The gift shop has many Yukon-made crafts, including beaded, fur-trimmed moccasins made of moose hide.
This serving spoon was crafted out of goat horn for a ceremonial potlatch. An elaborate ceremony usually given by a family member of the same moiety (clan) one year after a person's death in order to commemorate the deceased and to thank those from the other moiety that helped with the burial. In the olden days, a guest would have had to bring their own dishes and cutlery to the feast as it was far too time consuming to make and provide cutlery for the guests. Feasting is a big part of the potlatch, a guest was meant to eat as much as possible and it was the only time eating in excess was acceptable.

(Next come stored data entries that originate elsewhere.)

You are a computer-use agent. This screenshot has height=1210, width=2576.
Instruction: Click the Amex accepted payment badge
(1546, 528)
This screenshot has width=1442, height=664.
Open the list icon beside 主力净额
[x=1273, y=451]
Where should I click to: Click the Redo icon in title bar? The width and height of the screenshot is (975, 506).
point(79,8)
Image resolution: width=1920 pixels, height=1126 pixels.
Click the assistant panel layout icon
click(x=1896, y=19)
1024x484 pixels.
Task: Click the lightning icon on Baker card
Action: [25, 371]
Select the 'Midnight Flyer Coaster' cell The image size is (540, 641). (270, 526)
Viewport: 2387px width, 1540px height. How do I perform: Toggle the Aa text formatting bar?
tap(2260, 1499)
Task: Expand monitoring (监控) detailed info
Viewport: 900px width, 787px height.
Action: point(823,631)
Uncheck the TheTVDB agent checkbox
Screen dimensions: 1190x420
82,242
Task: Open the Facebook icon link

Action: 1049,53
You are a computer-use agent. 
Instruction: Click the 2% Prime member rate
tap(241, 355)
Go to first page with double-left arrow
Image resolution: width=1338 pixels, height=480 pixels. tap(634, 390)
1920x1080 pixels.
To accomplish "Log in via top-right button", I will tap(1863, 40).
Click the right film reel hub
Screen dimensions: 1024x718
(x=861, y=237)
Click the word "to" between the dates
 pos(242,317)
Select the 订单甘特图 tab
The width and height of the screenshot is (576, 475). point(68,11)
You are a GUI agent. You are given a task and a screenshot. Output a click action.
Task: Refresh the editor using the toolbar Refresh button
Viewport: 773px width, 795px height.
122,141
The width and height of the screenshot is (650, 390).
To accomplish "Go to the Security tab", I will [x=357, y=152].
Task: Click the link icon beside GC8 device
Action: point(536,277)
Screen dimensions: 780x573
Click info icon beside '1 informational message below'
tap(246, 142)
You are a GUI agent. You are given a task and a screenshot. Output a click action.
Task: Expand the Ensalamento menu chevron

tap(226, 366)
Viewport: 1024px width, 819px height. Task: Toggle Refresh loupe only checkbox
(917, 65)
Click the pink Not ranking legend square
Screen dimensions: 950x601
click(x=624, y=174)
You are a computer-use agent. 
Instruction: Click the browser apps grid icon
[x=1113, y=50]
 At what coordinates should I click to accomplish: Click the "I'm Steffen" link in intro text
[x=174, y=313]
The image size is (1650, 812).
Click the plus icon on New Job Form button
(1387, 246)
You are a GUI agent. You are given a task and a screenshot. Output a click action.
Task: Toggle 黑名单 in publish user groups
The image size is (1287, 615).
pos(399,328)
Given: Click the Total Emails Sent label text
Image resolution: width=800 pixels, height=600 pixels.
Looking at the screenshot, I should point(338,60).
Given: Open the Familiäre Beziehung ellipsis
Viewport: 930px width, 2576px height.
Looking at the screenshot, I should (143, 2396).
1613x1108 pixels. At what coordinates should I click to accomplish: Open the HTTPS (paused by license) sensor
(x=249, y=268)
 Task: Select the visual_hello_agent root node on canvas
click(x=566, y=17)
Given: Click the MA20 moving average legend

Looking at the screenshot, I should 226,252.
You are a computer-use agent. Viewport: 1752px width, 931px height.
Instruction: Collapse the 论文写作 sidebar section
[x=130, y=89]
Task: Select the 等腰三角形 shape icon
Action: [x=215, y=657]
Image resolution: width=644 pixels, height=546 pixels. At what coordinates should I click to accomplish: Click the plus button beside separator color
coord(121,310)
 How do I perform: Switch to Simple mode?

The spoon was shaped by boiling or steaming the goat horn, this softened the material and made it easier to shape. The two pieces were hand riveted together with copper, a metal that was abundant in the area. Since copper was found in the riverbed, a spoon maker simply had to hammer the mineral into the desired rivet size. Horn material for the spoon was purposefully selected for aesthetic reasons. The contrast of the yellow sheep horn and the dark goat horn was considered a very desirable effect.